> [WHAT IS BEING ASKED]:
Each line from the one containing "Instruction: Click the BTC bar for 4 Mar '26" onward, through the end of the entries, is to be transcribed exactly; nothing else is to be included.

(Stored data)
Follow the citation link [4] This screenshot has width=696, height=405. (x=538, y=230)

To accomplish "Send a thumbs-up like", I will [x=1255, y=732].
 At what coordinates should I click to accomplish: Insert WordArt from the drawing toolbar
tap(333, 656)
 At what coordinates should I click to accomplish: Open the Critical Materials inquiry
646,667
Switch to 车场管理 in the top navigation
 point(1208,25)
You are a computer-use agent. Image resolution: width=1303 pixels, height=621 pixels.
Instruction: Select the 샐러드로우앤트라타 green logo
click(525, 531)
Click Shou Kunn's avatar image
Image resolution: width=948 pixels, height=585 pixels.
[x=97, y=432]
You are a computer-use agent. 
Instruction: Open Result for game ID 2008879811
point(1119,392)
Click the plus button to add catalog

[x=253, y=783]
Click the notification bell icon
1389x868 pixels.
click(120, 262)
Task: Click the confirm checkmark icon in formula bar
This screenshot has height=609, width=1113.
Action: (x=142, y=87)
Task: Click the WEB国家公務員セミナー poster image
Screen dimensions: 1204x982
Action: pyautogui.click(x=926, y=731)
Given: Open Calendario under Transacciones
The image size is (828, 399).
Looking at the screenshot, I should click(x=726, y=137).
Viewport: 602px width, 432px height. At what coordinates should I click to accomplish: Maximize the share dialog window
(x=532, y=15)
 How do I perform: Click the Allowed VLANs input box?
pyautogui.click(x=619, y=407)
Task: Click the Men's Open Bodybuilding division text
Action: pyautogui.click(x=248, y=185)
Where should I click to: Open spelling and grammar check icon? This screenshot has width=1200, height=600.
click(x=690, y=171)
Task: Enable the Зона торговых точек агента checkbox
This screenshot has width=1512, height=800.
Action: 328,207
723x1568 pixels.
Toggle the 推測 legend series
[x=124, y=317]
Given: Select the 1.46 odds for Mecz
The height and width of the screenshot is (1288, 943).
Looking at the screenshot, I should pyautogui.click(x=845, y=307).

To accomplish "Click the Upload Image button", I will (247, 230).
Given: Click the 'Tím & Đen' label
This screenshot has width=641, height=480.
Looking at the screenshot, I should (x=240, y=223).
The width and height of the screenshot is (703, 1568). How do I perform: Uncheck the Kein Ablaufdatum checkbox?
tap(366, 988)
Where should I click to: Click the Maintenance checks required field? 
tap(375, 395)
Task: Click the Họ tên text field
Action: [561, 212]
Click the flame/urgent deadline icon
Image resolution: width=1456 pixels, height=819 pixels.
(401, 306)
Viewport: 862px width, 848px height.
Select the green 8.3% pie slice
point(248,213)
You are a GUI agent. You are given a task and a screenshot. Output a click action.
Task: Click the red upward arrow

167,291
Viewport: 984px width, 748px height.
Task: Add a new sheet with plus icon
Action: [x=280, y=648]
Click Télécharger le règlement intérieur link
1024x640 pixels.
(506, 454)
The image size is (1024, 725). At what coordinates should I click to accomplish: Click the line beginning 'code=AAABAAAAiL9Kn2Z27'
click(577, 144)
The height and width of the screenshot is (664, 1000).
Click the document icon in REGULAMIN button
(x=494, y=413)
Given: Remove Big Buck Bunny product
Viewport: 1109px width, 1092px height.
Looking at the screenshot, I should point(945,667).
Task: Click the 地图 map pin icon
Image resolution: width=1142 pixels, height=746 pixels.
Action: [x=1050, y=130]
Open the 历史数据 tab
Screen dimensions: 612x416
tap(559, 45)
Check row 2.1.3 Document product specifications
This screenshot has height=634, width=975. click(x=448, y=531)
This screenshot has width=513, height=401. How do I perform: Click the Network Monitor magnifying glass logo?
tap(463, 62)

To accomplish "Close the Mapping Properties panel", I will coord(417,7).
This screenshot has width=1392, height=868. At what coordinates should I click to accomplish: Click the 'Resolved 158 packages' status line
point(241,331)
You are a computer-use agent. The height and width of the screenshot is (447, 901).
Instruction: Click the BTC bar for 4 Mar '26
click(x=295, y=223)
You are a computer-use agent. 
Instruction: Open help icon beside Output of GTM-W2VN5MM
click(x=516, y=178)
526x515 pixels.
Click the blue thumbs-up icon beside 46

> [ANSWER FOR THIS EXERCISE]:
Instruction: Click the BTC bar for 4 Mar '26
click(x=295, y=223)
You are a computer-use agent. 
Instruction: Open help icon beside Output of GTM-W2VN5MM
click(x=516, y=178)
526x515 pixels.
Click the blue thumbs-up icon beside 46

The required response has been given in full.